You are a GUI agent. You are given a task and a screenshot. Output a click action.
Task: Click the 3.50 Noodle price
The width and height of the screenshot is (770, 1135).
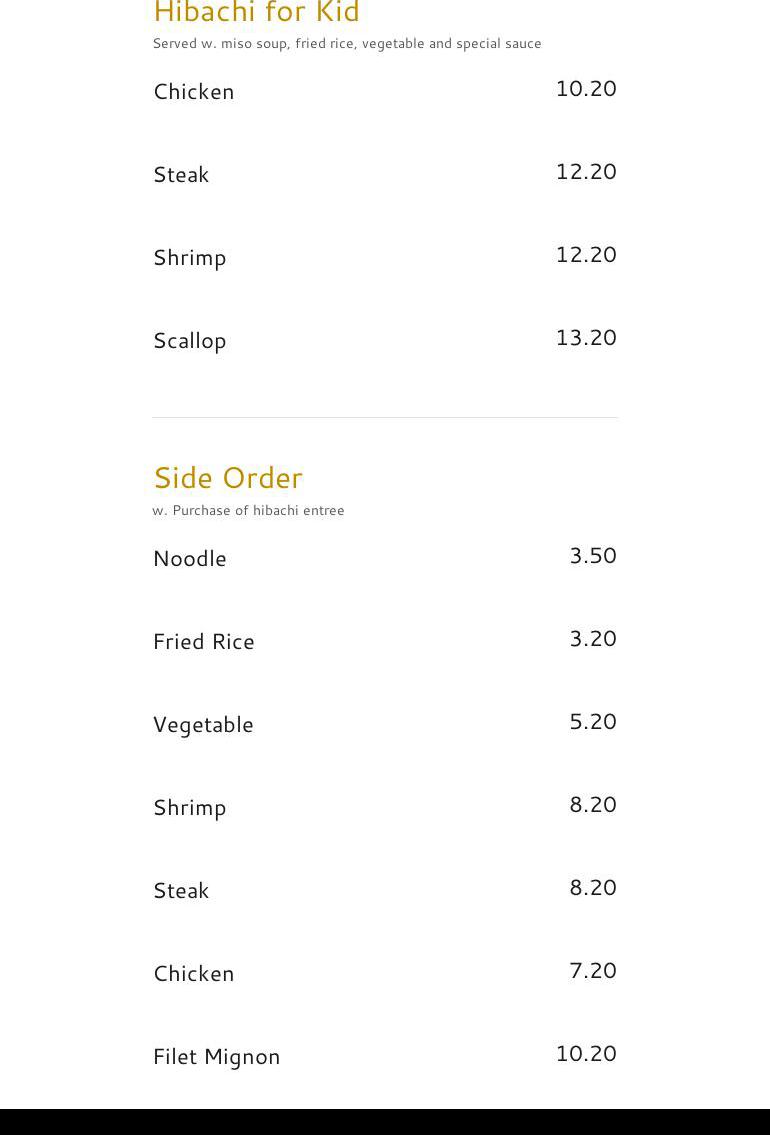pos(592,555)
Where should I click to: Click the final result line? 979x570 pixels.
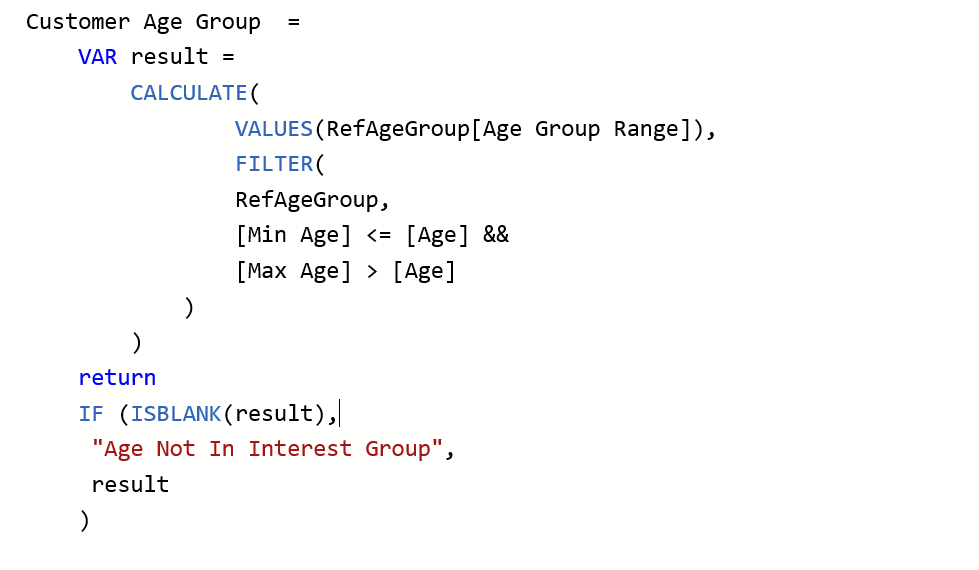click(130, 485)
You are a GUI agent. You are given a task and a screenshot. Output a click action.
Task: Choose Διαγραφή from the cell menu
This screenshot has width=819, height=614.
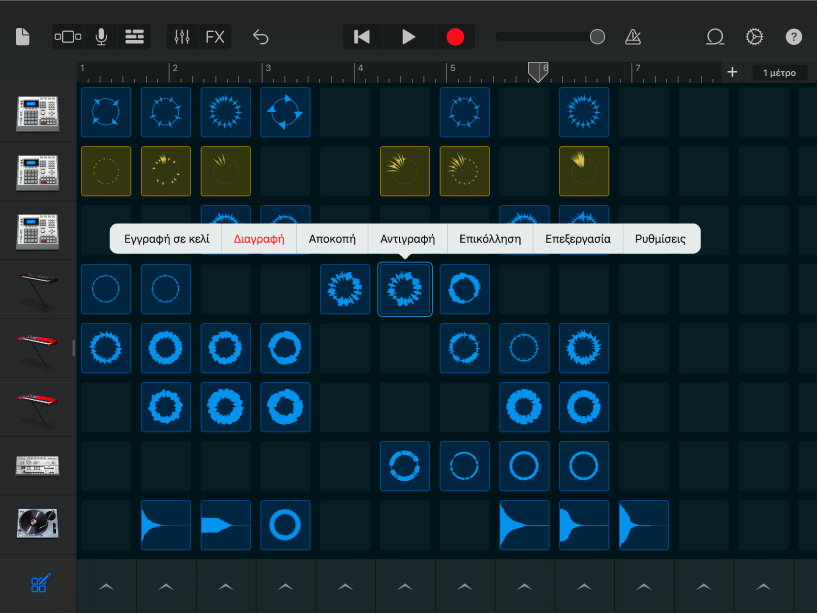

To do. Omit all pictures while transcribing the entries verbatim.

Answer.
You are a GUI agent. You are given a task and a screenshot. Output a click action.
Task: Click the 3.50 Noodle price
The width and height of the screenshot is (770, 1135).
pos(592,555)
Where should I click to: Click the final result line? 979x570 pixels.
click(130, 485)
You are a GUI agent. You are given a task and a screenshot. Output a click action.
Task: Choose Διαγραφή from the cell menu
This screenshot has width=819, height=614.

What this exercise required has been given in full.